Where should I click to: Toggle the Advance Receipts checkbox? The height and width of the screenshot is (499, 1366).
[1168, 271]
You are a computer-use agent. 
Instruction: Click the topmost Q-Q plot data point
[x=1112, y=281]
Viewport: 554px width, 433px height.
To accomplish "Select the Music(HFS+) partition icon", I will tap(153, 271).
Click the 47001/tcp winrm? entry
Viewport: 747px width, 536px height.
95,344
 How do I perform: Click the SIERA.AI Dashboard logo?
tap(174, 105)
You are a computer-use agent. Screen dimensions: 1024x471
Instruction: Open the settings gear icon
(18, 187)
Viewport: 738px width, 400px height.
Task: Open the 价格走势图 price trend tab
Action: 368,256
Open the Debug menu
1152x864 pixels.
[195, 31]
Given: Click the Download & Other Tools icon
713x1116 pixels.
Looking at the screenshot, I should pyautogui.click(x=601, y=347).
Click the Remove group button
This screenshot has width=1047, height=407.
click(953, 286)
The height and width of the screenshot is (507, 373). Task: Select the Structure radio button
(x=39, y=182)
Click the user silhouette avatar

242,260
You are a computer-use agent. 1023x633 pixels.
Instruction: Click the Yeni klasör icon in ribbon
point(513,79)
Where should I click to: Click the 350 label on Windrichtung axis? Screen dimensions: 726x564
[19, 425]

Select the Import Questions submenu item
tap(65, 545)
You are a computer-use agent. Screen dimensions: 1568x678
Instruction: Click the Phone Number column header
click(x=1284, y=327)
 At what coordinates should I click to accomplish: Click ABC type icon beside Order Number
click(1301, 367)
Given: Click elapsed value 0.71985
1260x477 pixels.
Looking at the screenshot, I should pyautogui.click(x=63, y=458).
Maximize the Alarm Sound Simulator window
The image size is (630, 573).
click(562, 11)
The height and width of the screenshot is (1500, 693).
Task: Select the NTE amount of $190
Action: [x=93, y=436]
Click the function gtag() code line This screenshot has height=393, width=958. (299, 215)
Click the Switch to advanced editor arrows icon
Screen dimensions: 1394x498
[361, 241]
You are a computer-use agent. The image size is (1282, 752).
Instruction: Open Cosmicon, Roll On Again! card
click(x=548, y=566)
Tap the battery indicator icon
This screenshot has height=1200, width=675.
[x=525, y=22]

::::

- **PROBLEM DETAILS**
Repeat all the data, every line exactly.

- **ANSWER FOR THIS EXERCISE**
Where should I click to: Toggle the Advance Receipts checkbox? The height and width of the screenshot is (499, 1366).
[1168, 271]
You are a computer-use agent. 
Instruction: Click the topmost Q-Q plot data point
[x=1112, y=281]
Viewport: 554px width, 433px height.
To accomplish "Select the Music(HFS+) partition icon", I will tap(153, 271).
Click the 47001/tcp winrm? entry
Viewport: 747px width, 536px height.
95,344
 How do I perform: Click the SIERA.AI Dashboard logo?
tap(174, 105)
You are a computer-use agent. Screen dimensions: 1024x471
Instruction: Open the settings gear icon
(18, 187)
Viewport: 738px width, 400px height.
Task: Open the 价格走势图 price trend tab
Action: 368,256
Open the Debug menu
1152x864 pixels.
[195, 31]
Given: Click the Download & Other Tools icon
713x1116 pixels.
Looking at the screenshot, I should pyautogui.click(x=601, y=347).
Click the Remove group button
This screenshot has width=1047, height=407.
click(953, 286)
The height and width of the screenshot is (507, 373). Task: Select the Structure radio button
(x=39, y=182)
Click the user silhouette avatar

242,260
You are a computer-use agent. 1023x633 pixels.
Instruction: Click the Yeni klasör icon in ribbon
point(513,79)
Where should I click to: Click the 350 label on Windrichtung axis? Screen dimensions: 726x564
[19, 425]

Select the Import Questions submenu item
tap(65, 545)
You are a computer-use agent. Screen dimensions: 1568x678
Instruction: Click the Phone Number column header
click(x=1284, y=327)
 At what coordinates should I click to accomplish: Click ABC type icon beside Order Number
click(1301, 367)
Given: Click elapsed value 0.71985
1260x477 pixels.
Looking at the screenshot, I should pyautogui.click(x=63, y=458).
Maximize the Alarm Sound Simulator window
The image size is (630, 573).
click(562, 11)
The height and width of the screenshot is (1500, 693).
Task: Select the NTE amount of $190
Action: [x=93, y=436]
Click the function gtag() code line This screenshot has height=393, width=958. (299, 215)
Click the Switch to advanced editor arrows icon
Screen dimensions: 1394x498
[361, 241]
You are a computer-use agent. The image size is (1282, 752).
Instruction: Open Cosmicon, Roll On Again! card
click(x=548, y=566)
Tap the battery indicator icon
This screenshot has height=1200, width=675.
[x=525, y=22]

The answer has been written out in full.